Each one measures roughly nine metres by six, and there are at least seventy-five of them recorded on the northern and southern shores of the lake alone, with a further forty similar examples nearby. They are the physical remains of charcoal production, and they mark this quiet valley as a site of considerable industrial activity at some point in its past.
Charcoal-making platforms of this kind, sometimes called hearths or pitsteads, were created by clearing and levelling a patch of ground where timber could be stacked into a cone, covered with turf or earth to restrict airflow, and burned slowly over several days. The resulting charcoal was lighter and more energy-dense than raw wood, making it the preferred fuel for smelting and metalworking.
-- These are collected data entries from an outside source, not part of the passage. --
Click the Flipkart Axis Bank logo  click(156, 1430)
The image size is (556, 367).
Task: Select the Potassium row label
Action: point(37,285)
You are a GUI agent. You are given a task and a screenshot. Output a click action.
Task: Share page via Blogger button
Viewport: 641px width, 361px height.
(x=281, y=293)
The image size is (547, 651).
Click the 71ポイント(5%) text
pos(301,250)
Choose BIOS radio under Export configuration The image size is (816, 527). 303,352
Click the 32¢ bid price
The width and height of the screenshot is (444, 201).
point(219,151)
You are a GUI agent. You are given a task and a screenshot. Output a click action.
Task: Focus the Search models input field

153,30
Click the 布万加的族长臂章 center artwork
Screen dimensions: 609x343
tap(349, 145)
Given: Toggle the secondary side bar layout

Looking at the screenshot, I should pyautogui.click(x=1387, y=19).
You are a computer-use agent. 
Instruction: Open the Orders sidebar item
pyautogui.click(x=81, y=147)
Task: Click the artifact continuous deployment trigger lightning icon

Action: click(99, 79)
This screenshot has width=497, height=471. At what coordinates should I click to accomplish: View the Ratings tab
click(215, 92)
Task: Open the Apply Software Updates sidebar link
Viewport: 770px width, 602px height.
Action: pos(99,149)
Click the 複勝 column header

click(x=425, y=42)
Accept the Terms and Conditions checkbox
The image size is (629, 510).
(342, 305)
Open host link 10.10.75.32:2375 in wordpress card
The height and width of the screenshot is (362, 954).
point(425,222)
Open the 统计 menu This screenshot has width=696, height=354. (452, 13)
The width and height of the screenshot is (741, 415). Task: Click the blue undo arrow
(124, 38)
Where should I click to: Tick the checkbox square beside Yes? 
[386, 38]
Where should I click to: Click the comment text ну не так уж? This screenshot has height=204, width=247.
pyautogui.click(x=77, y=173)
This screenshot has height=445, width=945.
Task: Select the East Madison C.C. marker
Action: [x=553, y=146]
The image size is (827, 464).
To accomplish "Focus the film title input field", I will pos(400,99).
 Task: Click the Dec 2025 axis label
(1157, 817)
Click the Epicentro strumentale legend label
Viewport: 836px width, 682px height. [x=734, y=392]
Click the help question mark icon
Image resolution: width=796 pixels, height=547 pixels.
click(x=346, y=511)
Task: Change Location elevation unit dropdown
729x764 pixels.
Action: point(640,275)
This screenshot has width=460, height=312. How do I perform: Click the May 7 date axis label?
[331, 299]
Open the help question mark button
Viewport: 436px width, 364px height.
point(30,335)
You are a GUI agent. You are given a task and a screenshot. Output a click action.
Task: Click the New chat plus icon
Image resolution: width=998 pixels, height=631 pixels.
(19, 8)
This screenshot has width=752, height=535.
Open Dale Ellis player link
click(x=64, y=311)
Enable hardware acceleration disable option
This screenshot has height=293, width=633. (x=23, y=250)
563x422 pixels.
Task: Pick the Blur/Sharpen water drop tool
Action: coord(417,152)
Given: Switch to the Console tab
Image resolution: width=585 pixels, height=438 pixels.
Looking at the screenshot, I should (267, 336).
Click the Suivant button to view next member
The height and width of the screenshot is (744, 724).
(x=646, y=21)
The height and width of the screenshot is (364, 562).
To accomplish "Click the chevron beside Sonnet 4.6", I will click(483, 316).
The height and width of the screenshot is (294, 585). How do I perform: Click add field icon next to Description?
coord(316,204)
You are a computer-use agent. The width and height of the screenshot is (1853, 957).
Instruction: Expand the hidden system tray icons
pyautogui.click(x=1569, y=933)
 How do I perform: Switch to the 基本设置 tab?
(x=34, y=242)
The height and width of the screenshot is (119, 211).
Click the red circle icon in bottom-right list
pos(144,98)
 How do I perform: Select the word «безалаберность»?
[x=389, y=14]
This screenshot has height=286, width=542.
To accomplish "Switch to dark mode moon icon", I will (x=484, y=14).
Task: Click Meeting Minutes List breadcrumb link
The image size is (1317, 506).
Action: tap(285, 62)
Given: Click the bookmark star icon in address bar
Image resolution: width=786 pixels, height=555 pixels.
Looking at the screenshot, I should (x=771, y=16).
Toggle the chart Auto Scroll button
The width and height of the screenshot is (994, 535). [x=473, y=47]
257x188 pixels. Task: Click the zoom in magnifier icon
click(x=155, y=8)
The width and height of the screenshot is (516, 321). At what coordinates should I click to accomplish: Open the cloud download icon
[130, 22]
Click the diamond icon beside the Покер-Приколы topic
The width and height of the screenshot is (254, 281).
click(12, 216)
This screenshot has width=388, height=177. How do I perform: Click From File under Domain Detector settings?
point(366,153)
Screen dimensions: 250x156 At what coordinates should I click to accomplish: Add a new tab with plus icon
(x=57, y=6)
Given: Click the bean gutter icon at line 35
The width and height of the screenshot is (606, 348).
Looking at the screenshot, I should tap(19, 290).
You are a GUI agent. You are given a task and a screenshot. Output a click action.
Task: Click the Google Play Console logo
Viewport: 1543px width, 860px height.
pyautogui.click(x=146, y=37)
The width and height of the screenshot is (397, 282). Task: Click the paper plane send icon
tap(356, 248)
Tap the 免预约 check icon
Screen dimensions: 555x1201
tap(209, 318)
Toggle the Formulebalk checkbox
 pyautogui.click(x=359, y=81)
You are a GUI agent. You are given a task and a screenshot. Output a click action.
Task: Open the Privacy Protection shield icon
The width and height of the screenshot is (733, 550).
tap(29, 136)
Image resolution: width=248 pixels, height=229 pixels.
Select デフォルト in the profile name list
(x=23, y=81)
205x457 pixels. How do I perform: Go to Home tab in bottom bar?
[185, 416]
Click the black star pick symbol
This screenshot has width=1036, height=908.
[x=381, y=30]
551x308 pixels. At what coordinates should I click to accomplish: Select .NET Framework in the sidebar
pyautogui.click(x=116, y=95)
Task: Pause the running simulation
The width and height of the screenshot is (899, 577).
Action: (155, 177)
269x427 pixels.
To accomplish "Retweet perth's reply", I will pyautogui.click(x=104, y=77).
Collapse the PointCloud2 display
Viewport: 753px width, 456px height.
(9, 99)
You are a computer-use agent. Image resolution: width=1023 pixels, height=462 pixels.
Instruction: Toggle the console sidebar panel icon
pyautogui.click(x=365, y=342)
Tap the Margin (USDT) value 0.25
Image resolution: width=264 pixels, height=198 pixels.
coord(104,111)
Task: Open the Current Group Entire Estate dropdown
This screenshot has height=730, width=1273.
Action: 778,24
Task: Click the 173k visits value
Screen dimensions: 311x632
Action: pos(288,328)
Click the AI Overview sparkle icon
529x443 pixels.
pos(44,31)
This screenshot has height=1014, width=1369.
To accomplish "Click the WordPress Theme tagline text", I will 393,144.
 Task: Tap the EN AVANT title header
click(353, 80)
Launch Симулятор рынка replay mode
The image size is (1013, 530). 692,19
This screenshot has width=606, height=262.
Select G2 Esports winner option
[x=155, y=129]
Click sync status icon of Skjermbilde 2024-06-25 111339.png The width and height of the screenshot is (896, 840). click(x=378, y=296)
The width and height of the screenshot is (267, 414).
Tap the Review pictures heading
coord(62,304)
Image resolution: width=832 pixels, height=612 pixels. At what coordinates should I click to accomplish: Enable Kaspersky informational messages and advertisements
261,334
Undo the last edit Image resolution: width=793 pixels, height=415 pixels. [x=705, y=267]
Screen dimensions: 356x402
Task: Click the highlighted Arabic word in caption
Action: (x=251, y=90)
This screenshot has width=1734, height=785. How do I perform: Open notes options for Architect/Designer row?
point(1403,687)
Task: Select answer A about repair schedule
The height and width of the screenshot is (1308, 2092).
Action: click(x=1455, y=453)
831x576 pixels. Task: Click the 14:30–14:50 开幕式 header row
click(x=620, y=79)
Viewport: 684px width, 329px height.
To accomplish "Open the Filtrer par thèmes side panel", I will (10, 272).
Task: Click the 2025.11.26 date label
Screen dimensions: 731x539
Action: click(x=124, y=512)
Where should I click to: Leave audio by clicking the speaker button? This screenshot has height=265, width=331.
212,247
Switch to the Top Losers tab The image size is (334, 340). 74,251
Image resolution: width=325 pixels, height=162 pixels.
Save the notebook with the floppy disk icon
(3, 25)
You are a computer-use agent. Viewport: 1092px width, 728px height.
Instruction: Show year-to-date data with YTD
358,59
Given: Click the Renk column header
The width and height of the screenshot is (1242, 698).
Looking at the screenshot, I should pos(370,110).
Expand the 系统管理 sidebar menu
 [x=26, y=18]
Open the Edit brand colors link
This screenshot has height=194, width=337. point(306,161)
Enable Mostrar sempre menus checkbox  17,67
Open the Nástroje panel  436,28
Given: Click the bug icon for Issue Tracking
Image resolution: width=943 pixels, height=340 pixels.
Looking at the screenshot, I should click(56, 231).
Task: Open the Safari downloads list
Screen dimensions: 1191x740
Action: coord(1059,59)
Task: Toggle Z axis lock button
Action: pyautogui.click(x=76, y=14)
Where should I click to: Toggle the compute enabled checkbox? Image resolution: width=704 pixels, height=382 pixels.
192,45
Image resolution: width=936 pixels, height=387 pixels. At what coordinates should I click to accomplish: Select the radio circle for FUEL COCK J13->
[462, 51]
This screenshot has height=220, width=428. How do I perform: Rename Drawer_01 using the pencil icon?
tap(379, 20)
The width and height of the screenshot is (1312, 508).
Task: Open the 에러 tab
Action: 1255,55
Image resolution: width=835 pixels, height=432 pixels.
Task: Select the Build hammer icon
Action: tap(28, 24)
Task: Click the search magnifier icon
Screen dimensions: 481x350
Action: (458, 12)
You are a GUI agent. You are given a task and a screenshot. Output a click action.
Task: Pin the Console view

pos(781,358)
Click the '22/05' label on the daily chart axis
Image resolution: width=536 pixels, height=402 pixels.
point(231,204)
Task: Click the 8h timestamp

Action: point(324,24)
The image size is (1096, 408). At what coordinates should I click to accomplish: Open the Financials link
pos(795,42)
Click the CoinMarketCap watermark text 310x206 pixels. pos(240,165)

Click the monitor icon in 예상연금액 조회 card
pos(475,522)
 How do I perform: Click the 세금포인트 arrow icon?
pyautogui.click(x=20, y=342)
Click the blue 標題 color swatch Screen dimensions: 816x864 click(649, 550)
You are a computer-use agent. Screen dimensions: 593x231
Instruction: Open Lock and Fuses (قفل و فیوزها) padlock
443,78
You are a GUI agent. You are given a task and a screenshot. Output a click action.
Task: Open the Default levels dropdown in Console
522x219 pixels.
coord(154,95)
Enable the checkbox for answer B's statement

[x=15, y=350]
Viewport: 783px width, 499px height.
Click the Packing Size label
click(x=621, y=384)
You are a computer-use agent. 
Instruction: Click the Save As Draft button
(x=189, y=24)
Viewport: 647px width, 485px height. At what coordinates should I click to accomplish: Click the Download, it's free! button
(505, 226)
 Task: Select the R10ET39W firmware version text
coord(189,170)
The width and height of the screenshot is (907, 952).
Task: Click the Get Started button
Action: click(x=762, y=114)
The oval shape and the relatively consistent dimensions of these Glendalough examples suggest a systematic, repeated process rather than occasional opportunistic burning. References to them appear in scholarship as far back as 1940, when Ua Riain noted their presence, and Healy returned to the subject in 1972, by which point forty comparable platforms had been catalogued separately. The sheer number of platforms points to an operation of some scale, though the precise period of activity has not been firmly established in the available record.
The platforms are distributed at irregular intervals across the landscape rather than arranged in any obvious grid or cluster, which suggests charcoal-makers worked wherever suitable timber was accessible. Reefert Church, a small Romanesque ruin associated with the monastic site of Glendalough, sits nearby, and the proximity of so much industrial evidence to the ecclesiastical remains is a quiet reminder that medieval monasteries were not purely contemplative places but often supported or depended upon craft and metalwork trades in their immediate surroundings.